Banner Image Credit: Simlyn J/Feminism In India
In a series of Instagram posts, Angela Deka, a visual artist based in Delhi, accused Vaibhav Chawla of sexual assault. Vaibhav Chawla is a known name in the music circles both in Mumbai and Delhi, and had been employed as a social media executive and sound engineer at Home Delhi, a venue owned by PVR Ltd. Angela, now Vaibhav’s ex-partner, recounted detailed accounts of months of assault faced by her which involved victim-blaming, gaslighting and abuse. Angela’s posts prompted other women to come forth and relay their alleged experiences of harassment with Vaibhav as well.
About the entire incident, Angela tells us “I’m still trying to process the entire ordeal, everything that Vaibhav did to me and what followed after I confronted him and called him out on social media. I feel disappointed that I didn’t leave the relationship sooner or call him out sooner because there were definitely a lot of red flags, he would often coerce me into sex and disrespect my personal boundaries. I guess I genuinely believed he was trying to be better until he victim-blamed and gaslighted me about the assault one night. I’m glad I finally saw through his manipulative behaviour and walked away, but more importantly I’m glad I made the decision to call him out on social media. After calling him out, I got to know that there are at least a dozen women who have been either assaulted, harassed, or abused by him throughout the years, from as long ago as 2015. It was heartbreaking to hear their stories and it enraged me that he has gotten away with it for so long even though he’s been called out by multiple women before. The fact that he was still able to maintain contacts and get work within the industry, points to how there is zero accountability for abusers and that people continue to associate with them without a second thought.
Another problem is that even people who knew about his abusive behaviour decided to look the other way instead of holding him accountable. I had hoped that after sharing my experience, he would finally be held accountable but alas, he’s only chosen to make his account private and avoid accountability. His friends and fellow musicians continue to ignore my messages while keeping tabs on everything I’m posting. It’s shameful, but hardly surprising. On the other hand, I feel grateful for the support that I have received from some people in the music industry and celebrities like Saloni Chopra who knew him in the past.
My only hope is that this doesn’t just “blow over” for him in the coming months or years, because for the victims of his abuse, the trauma and harm he has caused is real and has affected our lives gravely.”
After Angela’s posts were made public, the Instagram handle of Home Delhi had disabled mentions of their account and comments on their posts. Allegedly, Vaibhav being the social media executive for the venue, had turned off the mentions and disabled the comments himself. It is unclear if anyone else in the organisation knew about this or not. Vaibhav is no longer employed with Home Delhi. When we reached out to PVR Ltd for comment on the matter, their Chief Human Resources Offer said in an official statement “Although the allegations pertain to incidents that transpired outside the workplace of the organization and are not covered by PoSH Act, we have already reached out to Ms. Angela to let her know that as an organization, we are prepared to render any appropriate assistance, to the extent practicable, that she may need to initiate any legal action in that regard. Also, the employee alleged to have been involved in the incident is no longer associated with the organization.”
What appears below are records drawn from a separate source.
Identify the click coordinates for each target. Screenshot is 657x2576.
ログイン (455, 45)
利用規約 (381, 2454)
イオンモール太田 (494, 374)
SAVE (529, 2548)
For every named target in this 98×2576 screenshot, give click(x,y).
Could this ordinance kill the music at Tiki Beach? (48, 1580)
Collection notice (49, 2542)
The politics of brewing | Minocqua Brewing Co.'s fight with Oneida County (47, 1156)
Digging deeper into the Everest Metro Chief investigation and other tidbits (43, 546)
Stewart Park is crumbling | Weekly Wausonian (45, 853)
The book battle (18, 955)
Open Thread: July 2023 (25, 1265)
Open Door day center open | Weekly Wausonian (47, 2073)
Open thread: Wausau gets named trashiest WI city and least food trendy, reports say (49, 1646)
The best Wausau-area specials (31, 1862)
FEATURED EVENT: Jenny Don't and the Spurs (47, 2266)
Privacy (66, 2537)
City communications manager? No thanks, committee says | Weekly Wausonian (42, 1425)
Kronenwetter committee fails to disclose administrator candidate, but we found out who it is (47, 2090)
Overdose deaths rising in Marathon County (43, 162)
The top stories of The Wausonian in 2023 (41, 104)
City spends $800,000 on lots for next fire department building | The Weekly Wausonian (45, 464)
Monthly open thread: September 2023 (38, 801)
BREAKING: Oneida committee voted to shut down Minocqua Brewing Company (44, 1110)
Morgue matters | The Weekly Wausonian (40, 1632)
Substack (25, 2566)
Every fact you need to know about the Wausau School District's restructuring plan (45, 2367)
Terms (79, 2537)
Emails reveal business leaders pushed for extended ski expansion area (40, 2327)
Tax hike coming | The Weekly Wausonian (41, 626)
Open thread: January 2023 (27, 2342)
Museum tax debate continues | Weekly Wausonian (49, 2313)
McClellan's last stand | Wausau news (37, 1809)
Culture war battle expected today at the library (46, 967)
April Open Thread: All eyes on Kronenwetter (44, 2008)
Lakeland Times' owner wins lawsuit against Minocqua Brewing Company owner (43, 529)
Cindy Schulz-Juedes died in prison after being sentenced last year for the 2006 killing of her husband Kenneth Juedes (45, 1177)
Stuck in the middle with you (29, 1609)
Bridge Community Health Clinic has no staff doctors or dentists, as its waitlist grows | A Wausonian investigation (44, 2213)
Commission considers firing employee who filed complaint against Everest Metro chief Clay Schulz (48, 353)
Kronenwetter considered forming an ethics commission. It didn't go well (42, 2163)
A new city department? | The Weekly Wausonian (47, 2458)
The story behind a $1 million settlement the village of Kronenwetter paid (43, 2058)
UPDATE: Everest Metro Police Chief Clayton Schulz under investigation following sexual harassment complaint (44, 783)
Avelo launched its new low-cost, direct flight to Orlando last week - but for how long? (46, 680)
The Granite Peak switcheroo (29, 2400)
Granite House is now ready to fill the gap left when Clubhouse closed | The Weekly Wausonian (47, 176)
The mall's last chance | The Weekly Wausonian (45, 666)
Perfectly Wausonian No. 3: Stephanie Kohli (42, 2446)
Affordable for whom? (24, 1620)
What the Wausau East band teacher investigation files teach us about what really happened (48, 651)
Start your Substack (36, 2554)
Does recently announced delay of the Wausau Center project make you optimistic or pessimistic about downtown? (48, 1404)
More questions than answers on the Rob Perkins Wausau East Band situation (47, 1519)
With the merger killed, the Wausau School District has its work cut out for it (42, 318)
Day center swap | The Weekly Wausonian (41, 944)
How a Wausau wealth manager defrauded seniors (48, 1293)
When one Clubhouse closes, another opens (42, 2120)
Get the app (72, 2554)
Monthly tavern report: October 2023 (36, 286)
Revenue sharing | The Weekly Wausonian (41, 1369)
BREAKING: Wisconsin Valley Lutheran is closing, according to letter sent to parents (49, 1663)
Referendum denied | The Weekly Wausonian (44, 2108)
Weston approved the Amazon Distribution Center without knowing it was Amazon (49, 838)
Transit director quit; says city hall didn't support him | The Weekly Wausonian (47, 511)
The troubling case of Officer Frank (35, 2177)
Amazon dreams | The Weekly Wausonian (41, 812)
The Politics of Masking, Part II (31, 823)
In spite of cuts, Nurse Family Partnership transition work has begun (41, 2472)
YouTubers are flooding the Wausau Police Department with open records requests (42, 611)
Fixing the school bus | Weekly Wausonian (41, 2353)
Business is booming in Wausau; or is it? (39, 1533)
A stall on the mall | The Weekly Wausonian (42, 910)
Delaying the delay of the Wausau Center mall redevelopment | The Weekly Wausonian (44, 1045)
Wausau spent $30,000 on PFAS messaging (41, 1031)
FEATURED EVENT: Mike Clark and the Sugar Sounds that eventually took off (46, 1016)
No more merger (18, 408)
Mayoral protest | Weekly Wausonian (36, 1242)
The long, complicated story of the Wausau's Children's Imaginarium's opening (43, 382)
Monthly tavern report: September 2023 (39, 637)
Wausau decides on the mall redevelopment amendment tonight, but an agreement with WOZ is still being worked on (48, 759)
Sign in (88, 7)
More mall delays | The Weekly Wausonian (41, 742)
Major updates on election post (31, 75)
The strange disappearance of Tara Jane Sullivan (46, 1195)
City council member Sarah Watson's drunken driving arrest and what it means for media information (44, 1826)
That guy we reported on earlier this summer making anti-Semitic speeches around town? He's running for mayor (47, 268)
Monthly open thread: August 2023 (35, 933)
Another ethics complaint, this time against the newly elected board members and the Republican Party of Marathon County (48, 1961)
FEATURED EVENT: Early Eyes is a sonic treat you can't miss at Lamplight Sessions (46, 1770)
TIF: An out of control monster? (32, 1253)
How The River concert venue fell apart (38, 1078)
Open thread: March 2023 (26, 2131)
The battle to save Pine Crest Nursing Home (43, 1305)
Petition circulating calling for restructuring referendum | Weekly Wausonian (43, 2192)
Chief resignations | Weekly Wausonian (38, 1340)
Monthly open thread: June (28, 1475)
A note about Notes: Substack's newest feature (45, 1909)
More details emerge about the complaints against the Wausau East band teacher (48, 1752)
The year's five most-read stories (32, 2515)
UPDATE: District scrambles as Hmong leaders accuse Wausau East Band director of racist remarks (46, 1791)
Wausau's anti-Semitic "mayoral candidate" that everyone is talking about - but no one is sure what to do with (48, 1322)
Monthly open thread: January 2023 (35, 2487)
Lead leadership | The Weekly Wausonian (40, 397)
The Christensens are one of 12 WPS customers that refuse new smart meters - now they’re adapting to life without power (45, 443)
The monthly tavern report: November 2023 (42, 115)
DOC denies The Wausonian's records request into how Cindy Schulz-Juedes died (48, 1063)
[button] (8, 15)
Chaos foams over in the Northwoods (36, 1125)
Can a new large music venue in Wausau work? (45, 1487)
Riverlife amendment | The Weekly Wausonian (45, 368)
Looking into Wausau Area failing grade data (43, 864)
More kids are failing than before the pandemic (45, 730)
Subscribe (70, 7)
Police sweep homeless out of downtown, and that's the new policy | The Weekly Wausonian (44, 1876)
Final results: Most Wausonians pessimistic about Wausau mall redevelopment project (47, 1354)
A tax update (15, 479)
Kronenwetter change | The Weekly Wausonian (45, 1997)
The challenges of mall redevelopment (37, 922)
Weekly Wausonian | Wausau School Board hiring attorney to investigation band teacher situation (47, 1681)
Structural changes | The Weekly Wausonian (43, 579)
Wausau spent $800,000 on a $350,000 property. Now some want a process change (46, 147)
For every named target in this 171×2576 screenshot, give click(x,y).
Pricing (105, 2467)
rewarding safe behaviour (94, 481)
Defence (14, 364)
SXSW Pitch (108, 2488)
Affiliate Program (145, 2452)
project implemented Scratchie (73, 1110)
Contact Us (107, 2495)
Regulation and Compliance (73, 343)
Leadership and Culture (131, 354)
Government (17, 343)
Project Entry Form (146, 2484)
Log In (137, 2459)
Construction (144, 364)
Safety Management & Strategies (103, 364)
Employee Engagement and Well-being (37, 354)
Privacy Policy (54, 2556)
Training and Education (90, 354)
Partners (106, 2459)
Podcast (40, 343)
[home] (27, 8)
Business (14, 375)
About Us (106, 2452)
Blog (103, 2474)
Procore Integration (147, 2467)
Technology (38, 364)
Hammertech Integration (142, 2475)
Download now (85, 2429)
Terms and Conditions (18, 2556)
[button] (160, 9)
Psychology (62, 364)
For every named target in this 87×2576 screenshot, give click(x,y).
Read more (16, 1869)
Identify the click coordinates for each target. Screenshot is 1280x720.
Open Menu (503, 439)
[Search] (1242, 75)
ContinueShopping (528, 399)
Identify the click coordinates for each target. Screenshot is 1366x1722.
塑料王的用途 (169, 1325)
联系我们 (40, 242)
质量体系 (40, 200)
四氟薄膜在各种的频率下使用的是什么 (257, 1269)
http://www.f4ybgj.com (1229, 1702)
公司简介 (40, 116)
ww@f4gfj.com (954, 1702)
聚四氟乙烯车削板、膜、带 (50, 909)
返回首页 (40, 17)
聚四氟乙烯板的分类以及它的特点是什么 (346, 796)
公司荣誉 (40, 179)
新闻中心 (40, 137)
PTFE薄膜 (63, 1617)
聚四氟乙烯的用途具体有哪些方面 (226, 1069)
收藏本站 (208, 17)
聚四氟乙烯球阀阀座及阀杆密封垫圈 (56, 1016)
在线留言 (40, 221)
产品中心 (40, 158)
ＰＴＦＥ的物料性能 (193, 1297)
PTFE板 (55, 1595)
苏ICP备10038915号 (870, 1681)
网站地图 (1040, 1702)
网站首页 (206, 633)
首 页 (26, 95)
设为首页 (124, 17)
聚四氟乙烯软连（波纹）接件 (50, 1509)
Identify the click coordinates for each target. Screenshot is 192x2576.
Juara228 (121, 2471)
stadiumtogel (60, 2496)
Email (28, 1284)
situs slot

Angela’s posts have reignited the larger discussion about sexual harassment in the music circles that goes by unreported. On what can be done to make venues and music circles safer for women, she says “I think it’s important to do pervasive background checks on your employees, and that should mean contacting all previous organizations or venues they have been associated with. If this was done in the case of Vaibhav, the management at Home Delhi would have found that he had been disallowed from performing at The Habitat, Mumbai (previously, Tuning Fork) over incidents of abuse and online harassment. Additionally, the venue or space should make it clear that they will not tolerate such behaviour inside or outside the venue, and take complaints against their employees seriously. They should also make themselves approachable for such complaints by ensuring that reports are handled discreetly, thus allowing women who want to remain anonymous to come forward. Venues often try to avoid taking a stand or tend to “play it safe” until they are forced to take action by public demand or threat to reputation. It shouldn’t reach that stage, they should proactively take steps to make their space safe for women and other marginalized genders.”